If you’re a pedal junkie like myself, you are likely familiar with Seattle-based 3 Leaf Audio.
I remember when their ‘Groove Regulator’ envelope filter first hit the scene, making waves with how powerful, versatile and straight up funky it was. At the time, there wasn’t much in that smallish form factor that offered that much control over the envelope filter behavior. Naturally, the Groove Regulator was a hit, as were (and are) many of 3 Leaf’s iconic pedal designs.
Following the success of the Groove Regulator and incorporating important feedback from players, 3 Leaf launched the Wonderlove envelope filter, which many still consider the high-water mark for envelope pedals.
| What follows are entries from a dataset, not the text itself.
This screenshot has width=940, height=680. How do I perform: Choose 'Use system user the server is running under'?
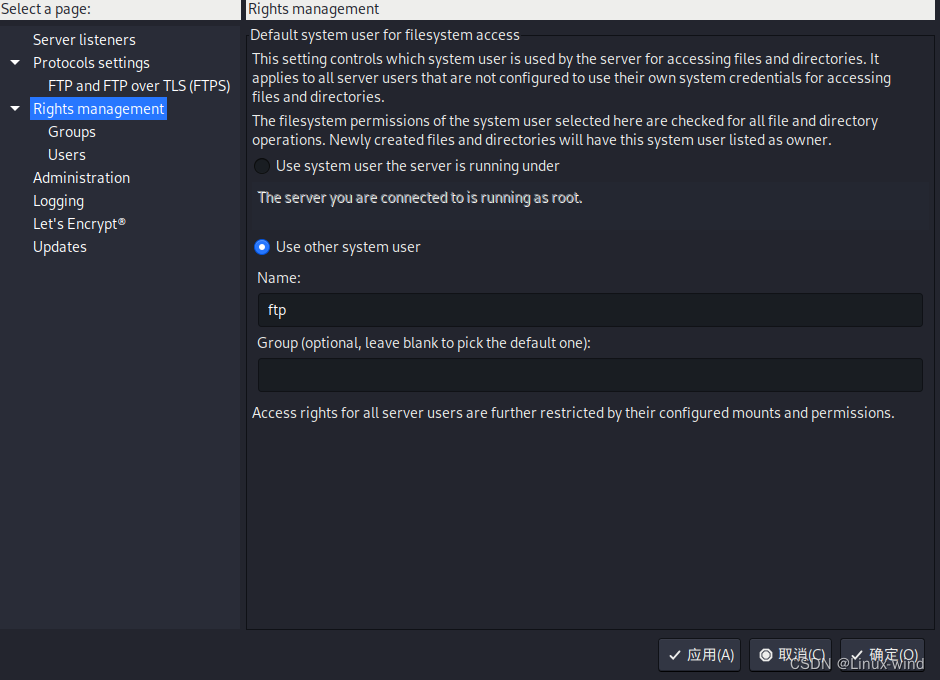pyautogui.click(x=261, y=166)
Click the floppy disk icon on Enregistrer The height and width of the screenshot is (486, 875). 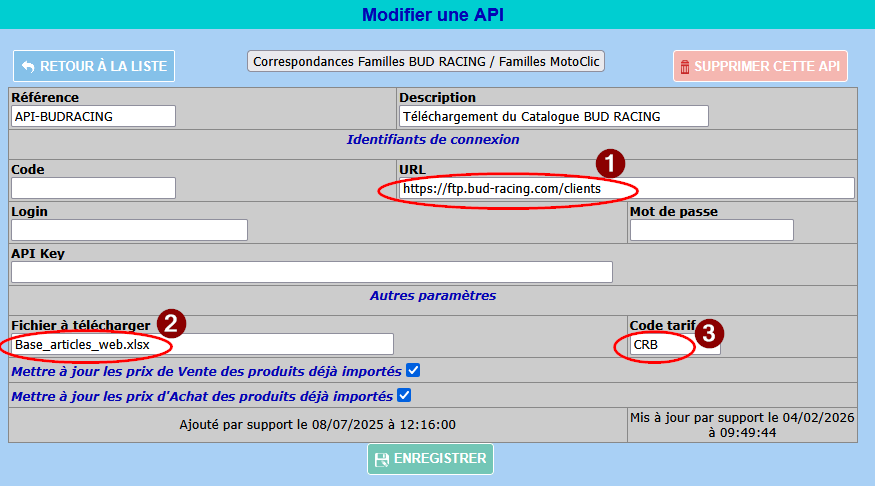click(x=381, y=459)
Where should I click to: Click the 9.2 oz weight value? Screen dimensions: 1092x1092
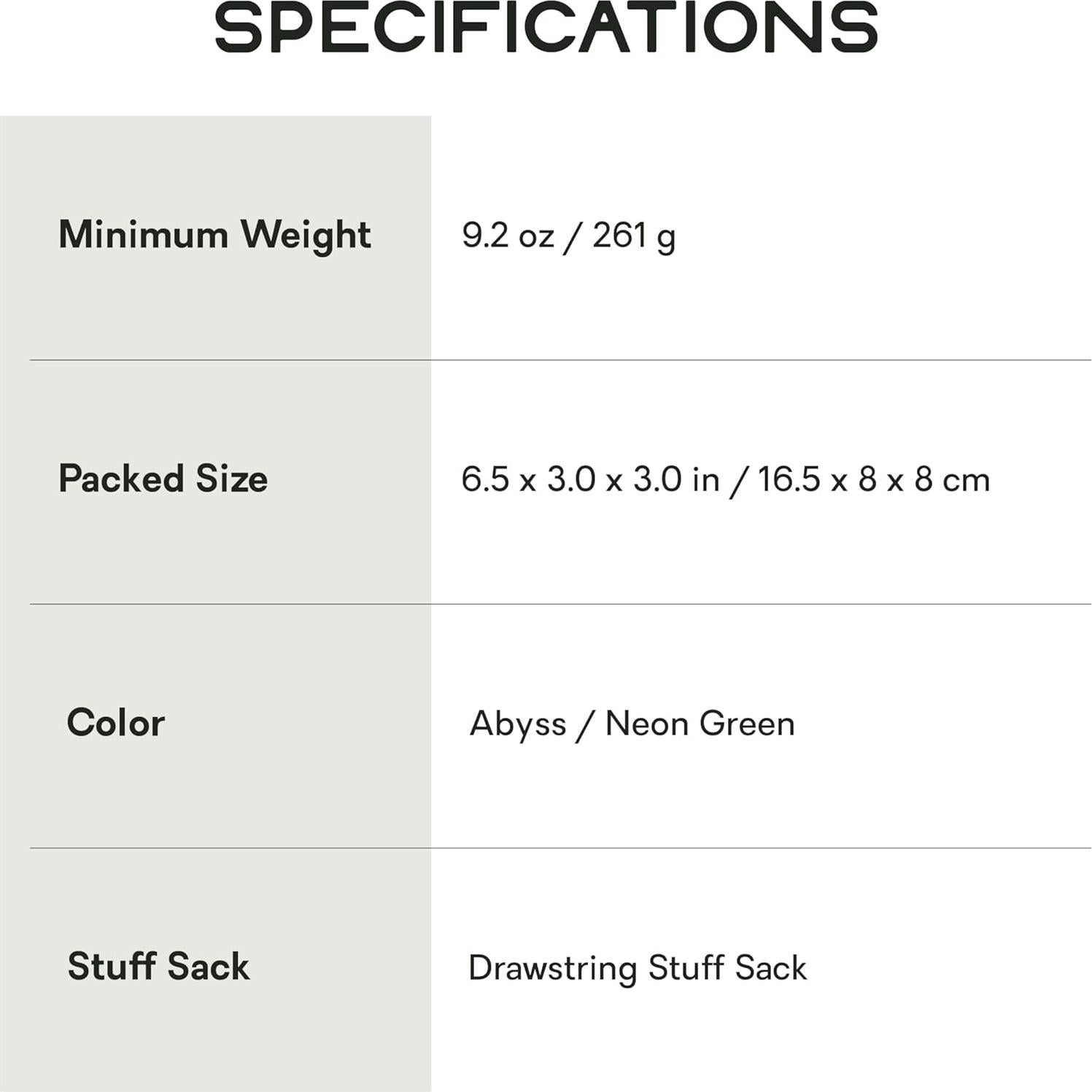pos(508,235)
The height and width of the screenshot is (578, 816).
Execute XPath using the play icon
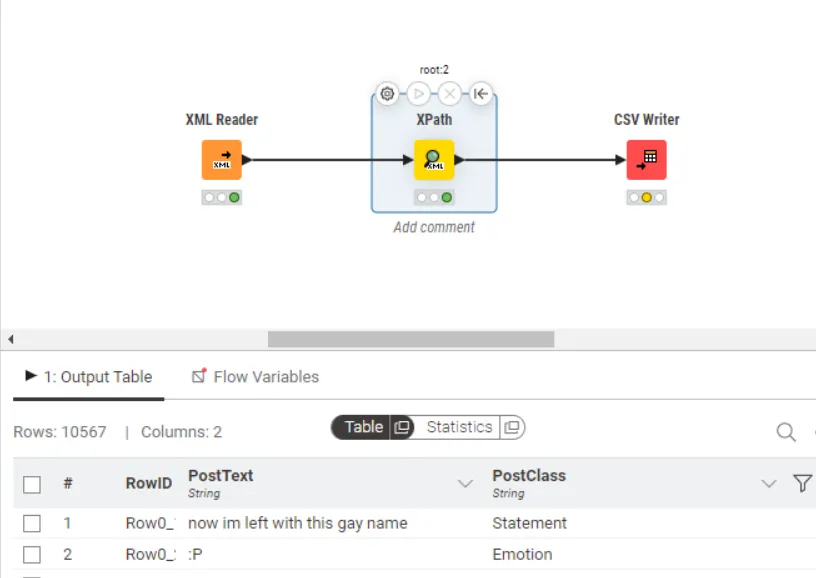418,93
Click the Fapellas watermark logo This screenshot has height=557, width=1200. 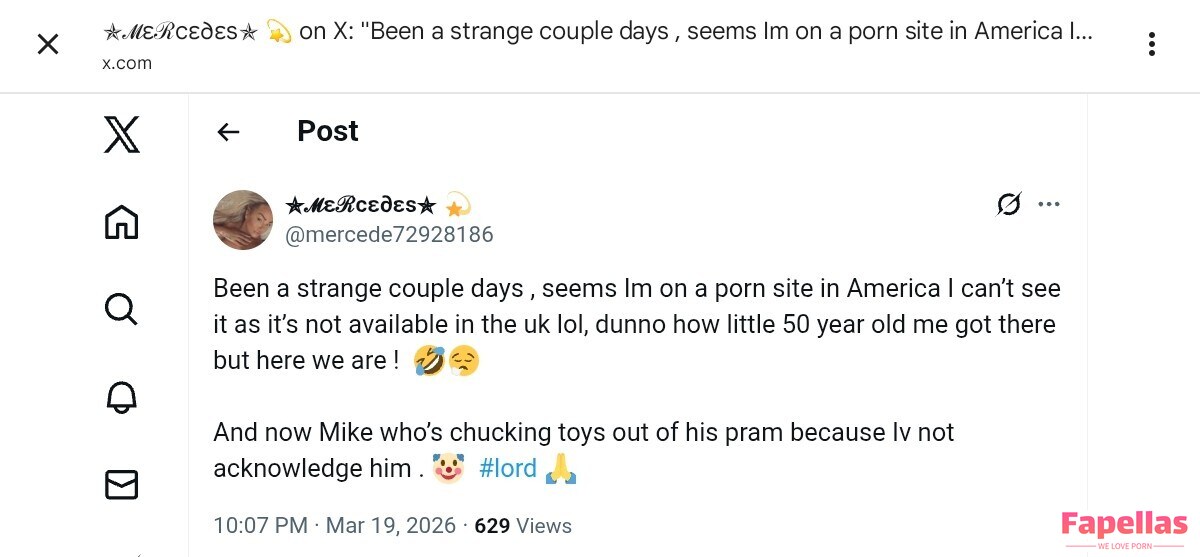(1124, 529)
The Wonderlove tied in some improvements to the Groove Regulator, with a few notable additions that made it even cooler and more usable for bassists.
Now, on the heels of the highly successful Wonderlove, comes the Chromatron.
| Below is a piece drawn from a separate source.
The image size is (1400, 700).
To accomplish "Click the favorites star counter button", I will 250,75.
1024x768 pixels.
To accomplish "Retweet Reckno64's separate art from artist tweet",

As 3 Leaf says,“the Chromatron is the result of 10 years of tweaking, refining and reimagining the state variable filter circuit.”
At its core, the Chromatron is an optically controlled analog filter.Its dual footswitches allow users to toggle the effect on/off and also to switch between “envelope filter” mode and “expression pedal” mode for manual control of the filter, with an external expression pedal, giving it a “wah pedal” type of control. All of the controls are well thought out and give the user a huge degree of control over the filter parameters.
Housed in an undeniably boss looking brushed metal casing, the build quality and feel of the pedal couldn’t really be of any higher quality.
It is exceptionally robust and well designed. The knob feel is smooth with nice resistance, making accidental knob bumps a non-issue. I loved the Spartan look and feel of the Chromatron, and the row of top mounted jacks are always nice to see when pedalboard real estate is at a premium.
There are a number of great things about the Chromatron, but I’ll stick with what I consider the coolest and most unique.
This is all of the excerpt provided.